The impact of Large Sensor Video Acquisition on the Pro Camcorder Market
A new video camera segment with large revenue potential has emerged as a result of recent movements in the digital cinema market according to a report from Futuresource Consulting.
- (1888PressRelease) September 14, 2011 - Recent market movements in digital cinema have created a new video camera segment that has the potential to command a large revenue share.
At the premium end of the camera market, Red and Arri are leading the charge, with Canon and its revolutionary EOS 5D Mark II DSLR taking command at the lower end. This product polarisation has led to a new opportunity in the middle ground: the large sensor pro camcorder.
"At the top end of the market, the transition to digital from film has been set against the backdrop of tough economic conditions," says Adam Cox, Broadcast Industry Analyst, Futuresource Consulting. "Belts are tightening, costs are being cut and 'good enough' is replacing best-in-class. As a result, the purchase or rental decision makers are changing their outlook as well. In the past, creative considerations were given top priority, but there is now a trend towards the financial teams getting involved at an earlier stage and for cost savings to take on a central role in proceedings. Large sensor video production with DSLRs or low-end, professional camcorders is therefore proving very attractive."
Over the last year, four large sensor pro camcorders have been released; the AG-AF101 from Panasonic and the NEX-VG10, NEX-FS100 and PMW-F3 from Sony, mainly targeting the lower end of the market, which includes videographers and education. Here, videographers in particular are struggling, as spend on weddings is down and corporate budgets are slashed. The limited number of jobs, particularly after such a period of prosperity, has meant that many low-end video professionals are struggling in an incredibly competitive environment.
Large sensor camcorders therefore provide a new opportunity for professionals to differentiate themselves from their competition. Typically these camcorders aren't being used as the primary acquisition devices, but as second or third cameras, allowing end users to add complementary, artistic shots to their videos.
"Shooting video with a DSLR or large sensor camcorder and utilising the shallow depth of field to its full potential is a highly-skilled undertaking that needs to be learned and mastered," says Cox. "These camcorders are not products that an inexperienced user can pick up and use to shoot cinematic masterpieces.

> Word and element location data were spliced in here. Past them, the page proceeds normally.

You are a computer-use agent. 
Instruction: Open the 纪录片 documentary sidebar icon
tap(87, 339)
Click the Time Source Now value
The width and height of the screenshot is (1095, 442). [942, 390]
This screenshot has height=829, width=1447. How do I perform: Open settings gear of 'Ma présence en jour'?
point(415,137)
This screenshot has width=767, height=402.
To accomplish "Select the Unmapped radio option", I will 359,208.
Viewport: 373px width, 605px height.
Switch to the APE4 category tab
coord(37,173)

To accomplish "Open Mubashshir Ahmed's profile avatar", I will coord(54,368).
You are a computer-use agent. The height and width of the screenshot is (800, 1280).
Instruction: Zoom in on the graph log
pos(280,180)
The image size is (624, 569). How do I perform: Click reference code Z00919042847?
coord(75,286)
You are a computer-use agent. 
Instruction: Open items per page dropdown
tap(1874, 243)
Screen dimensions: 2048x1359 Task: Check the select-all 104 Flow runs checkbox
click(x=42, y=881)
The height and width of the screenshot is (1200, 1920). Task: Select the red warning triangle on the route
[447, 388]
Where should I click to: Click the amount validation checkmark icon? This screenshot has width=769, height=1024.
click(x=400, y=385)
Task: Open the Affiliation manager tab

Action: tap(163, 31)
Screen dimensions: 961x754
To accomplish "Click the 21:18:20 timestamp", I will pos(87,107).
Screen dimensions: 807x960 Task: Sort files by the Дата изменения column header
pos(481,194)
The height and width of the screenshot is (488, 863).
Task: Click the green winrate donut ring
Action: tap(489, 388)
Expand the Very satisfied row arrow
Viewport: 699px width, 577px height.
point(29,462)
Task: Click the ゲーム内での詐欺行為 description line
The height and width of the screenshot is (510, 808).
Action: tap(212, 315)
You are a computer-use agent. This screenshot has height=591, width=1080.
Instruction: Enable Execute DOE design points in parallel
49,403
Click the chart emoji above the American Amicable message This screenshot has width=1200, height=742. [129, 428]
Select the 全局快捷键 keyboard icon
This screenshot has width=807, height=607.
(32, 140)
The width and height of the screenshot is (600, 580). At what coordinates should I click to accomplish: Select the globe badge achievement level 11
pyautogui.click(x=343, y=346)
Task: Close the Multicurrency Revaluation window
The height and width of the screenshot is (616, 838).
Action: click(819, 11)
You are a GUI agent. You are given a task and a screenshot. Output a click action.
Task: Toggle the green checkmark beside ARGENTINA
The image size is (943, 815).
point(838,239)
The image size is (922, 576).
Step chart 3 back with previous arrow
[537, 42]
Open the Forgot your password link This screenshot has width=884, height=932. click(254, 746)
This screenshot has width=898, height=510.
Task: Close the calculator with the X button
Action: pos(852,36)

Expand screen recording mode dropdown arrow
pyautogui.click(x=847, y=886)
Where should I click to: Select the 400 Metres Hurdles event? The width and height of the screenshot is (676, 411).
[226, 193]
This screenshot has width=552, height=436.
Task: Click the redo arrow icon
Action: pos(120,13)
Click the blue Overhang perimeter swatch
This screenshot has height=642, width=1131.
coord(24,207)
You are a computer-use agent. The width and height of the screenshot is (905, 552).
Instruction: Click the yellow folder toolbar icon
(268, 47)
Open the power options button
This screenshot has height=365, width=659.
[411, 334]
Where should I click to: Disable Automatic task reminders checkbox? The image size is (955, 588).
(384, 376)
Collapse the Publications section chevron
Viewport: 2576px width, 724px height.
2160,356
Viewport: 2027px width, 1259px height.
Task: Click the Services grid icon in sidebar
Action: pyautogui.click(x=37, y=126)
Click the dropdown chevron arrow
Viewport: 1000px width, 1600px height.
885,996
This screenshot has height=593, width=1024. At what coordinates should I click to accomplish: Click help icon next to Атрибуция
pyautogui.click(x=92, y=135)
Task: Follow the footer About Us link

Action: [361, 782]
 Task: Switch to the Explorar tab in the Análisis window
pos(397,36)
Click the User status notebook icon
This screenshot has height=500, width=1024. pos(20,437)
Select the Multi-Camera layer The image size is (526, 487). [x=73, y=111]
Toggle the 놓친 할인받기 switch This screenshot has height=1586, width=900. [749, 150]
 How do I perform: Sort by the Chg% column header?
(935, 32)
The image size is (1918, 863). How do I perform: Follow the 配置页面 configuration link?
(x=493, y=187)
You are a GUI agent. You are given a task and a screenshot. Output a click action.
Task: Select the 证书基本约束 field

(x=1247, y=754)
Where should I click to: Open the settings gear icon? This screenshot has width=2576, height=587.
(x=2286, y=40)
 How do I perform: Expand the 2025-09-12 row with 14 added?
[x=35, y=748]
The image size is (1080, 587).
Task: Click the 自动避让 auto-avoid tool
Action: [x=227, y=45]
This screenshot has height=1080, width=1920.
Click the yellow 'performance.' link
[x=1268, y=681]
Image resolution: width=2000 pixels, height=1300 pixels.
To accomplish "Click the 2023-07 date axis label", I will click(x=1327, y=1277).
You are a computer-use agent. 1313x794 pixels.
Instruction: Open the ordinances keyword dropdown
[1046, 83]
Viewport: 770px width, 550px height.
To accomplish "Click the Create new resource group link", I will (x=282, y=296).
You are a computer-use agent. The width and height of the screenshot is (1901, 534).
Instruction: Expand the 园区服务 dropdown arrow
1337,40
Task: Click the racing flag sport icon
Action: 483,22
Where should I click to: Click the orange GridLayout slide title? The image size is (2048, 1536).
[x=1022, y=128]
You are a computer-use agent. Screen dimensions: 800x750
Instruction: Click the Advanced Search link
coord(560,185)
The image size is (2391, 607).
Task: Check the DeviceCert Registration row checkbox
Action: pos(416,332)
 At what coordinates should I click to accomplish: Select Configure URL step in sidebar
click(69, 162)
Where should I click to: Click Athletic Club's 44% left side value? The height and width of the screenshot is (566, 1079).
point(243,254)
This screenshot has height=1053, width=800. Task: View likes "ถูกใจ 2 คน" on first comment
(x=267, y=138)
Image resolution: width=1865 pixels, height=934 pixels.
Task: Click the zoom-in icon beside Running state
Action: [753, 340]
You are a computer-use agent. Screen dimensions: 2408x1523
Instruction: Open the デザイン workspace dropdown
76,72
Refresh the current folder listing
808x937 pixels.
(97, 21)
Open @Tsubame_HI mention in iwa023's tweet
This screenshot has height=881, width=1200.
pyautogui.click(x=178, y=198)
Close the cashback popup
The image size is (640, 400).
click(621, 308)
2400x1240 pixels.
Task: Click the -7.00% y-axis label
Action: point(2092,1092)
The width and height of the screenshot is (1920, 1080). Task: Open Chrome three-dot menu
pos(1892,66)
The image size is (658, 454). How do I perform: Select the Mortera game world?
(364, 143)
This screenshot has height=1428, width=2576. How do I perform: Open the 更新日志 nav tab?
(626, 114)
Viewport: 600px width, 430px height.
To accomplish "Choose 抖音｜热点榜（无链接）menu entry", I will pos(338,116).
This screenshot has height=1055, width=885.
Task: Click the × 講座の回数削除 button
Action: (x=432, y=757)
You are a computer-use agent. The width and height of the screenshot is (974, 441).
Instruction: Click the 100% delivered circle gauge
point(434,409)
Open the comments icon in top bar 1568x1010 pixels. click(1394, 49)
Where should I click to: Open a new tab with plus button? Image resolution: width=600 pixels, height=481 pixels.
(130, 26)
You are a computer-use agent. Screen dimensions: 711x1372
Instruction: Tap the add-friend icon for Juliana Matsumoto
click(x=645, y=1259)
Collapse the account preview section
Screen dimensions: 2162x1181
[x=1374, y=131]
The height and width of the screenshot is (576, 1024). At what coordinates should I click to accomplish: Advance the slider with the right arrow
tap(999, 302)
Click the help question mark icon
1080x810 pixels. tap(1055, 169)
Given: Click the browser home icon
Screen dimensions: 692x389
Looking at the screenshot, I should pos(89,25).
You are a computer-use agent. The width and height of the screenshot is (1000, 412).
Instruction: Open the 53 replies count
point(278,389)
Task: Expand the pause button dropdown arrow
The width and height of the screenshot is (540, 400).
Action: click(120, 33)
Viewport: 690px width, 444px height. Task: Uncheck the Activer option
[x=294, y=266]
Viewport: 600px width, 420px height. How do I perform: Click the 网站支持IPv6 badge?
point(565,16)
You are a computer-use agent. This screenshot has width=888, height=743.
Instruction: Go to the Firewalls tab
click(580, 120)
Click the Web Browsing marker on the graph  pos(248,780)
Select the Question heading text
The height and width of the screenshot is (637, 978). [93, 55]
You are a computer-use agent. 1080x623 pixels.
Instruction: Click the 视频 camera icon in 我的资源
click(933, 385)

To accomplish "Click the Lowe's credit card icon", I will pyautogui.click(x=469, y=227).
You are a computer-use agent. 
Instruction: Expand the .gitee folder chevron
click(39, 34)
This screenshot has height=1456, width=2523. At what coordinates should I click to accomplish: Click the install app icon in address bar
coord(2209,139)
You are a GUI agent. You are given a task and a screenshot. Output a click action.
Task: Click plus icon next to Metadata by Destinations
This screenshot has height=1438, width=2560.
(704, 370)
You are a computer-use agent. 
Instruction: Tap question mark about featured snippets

For event videos in particular, there is a concern that the lack of control of the surrounding environment may lead to missing the key 'I do' moments if the subject moves out of focus.
"Our recent research shows that the hype surrounding this new way of shooting, partly created by the success of Red, but also by HD-capable DSLRs, has driven so much innovation in the industry that it has cancelled out many potential problems in the eyes of many end users," says Cox. "But the real growth area at the moment lies within the pro camcorder segment and large sensor pro camcorders are going from strength to strength. In the first half of 2011, the segment accounted for almost a fifth of market volumes in EMEA, growing the market by nearly 20% when compared to the same time last year. And this increase comes from just four products.
"As this period coincides with Sony's warehouses in Japan being shut for most of April due to the tragic earthquake, the impact on the pro camcorder market has been astonishing."
This impact is set to continue, with large sensor camcorders set to account for a quarter of market volumes by the end of the year, rising to almost a third by 2016.
The real question now is how do the DSLR manufacturers react? Professional large sensor video camcorders largely do the same job as HD-capable DSLRs, but with the added bonus that they're purpose-made for video production. Price is a key differentiating factor for many, but once all the peripheral equipment is purchased to make the DSLR more video-friendly, the price ends up roughly the same as some of the large sensor camcorders on the market.
The profile and industry buzz that currently surrounds DSLR video production is providing significant traction at the moment, but the vendors need to find a way to sustain this activity or the DSLR video production bubble may burst.